The Pension Crisis Will Break Up the EU

The German public broadcast agency ARD is proposing structural changes. Due to the low-interest rates, the ECB has placed the agency in hard times with its pensions. Karola Wille, the director, has called for structural reform to reduce costs. The proposal centers on technological change to increase efficiency in the performance of its mandate. They are also looking at developing cross-media applications to modernize the agency.  The ARD is non-profit so the German government has to fund it. As the low-interest rates have undermined pensions throughout Europe, the governments will have to step up and bail them out. This is going to put tremendous pressure on the entire EU budget and austerity policy embedded within the single currency.

We are looking at the same story being painted throughout Europe. The low-interest rate policy for nearly 10 years has not merely destroyed the bond market in Europe, it has undermined the pension system both privately and publicly. Indeed, adding to this crisis is the mandate that all pension funds hold some or the majority of their investments into government debt. The combination of these policies clashes with the ECB and the nightmare on the horizon and why Draghi can’t leave fast enough to avoid personal blame.
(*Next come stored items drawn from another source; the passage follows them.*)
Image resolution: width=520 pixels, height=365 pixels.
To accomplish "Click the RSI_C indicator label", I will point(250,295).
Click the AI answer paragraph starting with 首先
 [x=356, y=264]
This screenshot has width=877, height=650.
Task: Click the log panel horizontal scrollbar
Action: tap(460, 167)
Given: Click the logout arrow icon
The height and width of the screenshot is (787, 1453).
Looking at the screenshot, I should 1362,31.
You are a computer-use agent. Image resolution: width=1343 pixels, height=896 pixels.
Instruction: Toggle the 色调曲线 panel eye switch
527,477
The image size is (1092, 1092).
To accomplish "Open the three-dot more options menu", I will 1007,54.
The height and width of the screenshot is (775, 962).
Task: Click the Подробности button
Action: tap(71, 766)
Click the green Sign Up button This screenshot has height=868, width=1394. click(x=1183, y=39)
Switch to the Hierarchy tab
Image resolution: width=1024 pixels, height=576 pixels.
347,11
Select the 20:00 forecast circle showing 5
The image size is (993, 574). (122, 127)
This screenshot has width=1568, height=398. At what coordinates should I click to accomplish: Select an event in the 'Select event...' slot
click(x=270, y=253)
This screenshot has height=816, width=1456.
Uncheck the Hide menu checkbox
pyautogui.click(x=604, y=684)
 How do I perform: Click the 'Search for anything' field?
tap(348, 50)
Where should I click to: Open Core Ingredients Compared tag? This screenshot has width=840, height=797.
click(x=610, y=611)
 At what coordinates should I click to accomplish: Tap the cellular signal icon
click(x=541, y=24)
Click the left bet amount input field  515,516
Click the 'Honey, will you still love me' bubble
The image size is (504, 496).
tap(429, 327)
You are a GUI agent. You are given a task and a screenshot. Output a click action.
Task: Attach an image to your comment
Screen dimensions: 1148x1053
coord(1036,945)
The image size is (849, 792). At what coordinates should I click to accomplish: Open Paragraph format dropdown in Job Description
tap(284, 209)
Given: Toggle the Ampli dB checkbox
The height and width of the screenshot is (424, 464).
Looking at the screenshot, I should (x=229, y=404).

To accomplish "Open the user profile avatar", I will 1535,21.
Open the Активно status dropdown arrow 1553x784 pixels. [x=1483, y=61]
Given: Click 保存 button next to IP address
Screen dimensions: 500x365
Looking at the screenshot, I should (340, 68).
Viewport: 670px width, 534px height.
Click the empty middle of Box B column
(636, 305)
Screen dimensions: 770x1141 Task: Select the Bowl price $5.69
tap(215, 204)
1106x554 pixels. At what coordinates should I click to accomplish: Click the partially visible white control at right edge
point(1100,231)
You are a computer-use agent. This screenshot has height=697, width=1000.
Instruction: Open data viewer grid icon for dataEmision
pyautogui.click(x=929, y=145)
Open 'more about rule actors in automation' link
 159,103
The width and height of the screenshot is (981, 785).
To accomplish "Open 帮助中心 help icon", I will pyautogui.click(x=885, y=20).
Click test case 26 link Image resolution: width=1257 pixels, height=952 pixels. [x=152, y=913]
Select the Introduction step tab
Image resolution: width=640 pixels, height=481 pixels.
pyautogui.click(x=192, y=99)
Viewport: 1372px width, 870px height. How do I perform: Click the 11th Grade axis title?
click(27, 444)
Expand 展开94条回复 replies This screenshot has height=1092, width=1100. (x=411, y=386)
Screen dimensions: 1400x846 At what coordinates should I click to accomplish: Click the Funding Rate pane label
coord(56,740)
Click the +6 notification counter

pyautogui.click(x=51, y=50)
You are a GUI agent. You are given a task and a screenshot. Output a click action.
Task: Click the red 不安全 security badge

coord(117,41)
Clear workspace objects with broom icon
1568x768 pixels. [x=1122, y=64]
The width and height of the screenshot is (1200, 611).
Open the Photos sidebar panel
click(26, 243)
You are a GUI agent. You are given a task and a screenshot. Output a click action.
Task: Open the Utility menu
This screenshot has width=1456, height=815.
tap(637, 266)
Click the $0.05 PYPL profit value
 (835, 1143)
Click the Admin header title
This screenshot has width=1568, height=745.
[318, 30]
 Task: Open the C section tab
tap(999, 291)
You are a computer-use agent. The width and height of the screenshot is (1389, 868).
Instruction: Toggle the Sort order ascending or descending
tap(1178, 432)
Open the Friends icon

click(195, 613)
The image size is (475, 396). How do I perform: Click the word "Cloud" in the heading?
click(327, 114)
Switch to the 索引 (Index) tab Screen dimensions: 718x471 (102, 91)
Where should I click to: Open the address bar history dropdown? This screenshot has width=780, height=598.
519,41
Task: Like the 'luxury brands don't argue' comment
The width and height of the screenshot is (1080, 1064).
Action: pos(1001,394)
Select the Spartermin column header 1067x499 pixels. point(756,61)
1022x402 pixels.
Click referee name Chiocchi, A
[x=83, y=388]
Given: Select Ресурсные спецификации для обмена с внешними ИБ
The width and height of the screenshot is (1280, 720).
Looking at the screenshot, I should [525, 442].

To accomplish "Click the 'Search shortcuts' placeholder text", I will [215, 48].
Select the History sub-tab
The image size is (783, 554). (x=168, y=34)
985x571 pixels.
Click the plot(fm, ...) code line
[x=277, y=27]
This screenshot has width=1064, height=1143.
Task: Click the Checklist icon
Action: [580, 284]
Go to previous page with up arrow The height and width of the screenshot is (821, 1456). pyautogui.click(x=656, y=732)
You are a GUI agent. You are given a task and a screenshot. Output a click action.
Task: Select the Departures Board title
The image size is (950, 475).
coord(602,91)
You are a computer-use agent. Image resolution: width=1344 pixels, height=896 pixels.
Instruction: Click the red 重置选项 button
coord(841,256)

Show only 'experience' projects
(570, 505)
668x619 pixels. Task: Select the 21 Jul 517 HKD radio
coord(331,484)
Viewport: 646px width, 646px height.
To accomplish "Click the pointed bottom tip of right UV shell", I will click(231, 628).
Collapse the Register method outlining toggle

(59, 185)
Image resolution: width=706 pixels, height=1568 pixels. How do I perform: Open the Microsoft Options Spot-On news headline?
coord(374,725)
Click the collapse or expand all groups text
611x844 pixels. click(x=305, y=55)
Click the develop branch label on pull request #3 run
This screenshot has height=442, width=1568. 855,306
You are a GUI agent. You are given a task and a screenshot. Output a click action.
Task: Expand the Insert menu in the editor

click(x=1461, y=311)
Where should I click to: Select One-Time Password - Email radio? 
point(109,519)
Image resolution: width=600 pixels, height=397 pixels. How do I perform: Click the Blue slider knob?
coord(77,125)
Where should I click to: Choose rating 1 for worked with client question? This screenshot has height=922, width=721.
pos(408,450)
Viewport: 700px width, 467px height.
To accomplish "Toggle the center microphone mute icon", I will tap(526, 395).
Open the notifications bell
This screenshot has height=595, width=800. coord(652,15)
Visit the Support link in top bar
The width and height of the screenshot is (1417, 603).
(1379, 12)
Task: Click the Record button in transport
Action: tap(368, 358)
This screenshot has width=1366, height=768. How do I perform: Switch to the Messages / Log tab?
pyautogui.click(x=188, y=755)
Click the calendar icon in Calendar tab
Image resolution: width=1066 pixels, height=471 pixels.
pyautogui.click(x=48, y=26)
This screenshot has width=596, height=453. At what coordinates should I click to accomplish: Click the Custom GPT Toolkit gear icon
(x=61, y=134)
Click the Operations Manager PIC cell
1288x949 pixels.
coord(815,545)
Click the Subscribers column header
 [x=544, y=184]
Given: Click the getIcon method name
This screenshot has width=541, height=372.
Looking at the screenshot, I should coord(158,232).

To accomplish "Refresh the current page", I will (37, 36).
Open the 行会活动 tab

This crisis all stems from the structural design of the EU. They tried to be half pregnant with only a single currency and dictatorial control over member state budgets. The refusal to consolidate the debt emphasized the problem of the great disparities in cultures and the prevailing prejudices that exist through Europe between member states as well as within member states such as Bavaria v northern Germany or Spain v Catalonia, Scotland v Britain, Italy v Sicily, etc.. This prevailing prejudice is also why the bail-in policy was adopted. If Italian banks failed, then a centralized source of funds would amount to transfer payments between one member state to another. This was the very reason the EU rejected debt consolidation, to begin with. True, Greece was offered “loans” but its feet were held to the fire to pay it back. That was again rejecting any idea of a single Europe implied by transfer payments v loans.

Furthermore, as this pension crisis matures, we will have the same problem of transfer payments. This is how and why the EU will break apart because there is no actual resolution to consolidate the debts. The talk of Eurobonds is merely a  way for the EU to borrow, but it will still not result in debt consolidation. What they are proposing is the same structure as the mortgage-backed CDO crisis of 2007. Bundling member state debt into a single Eurobond but each member still is responsible for its own debt. The structural failure of the EU has been all about how they could have their cake and eat it too. This is also why none of the leaders in Brussels ever stand for election. They are embedded in a deliberate denial of any democratic process.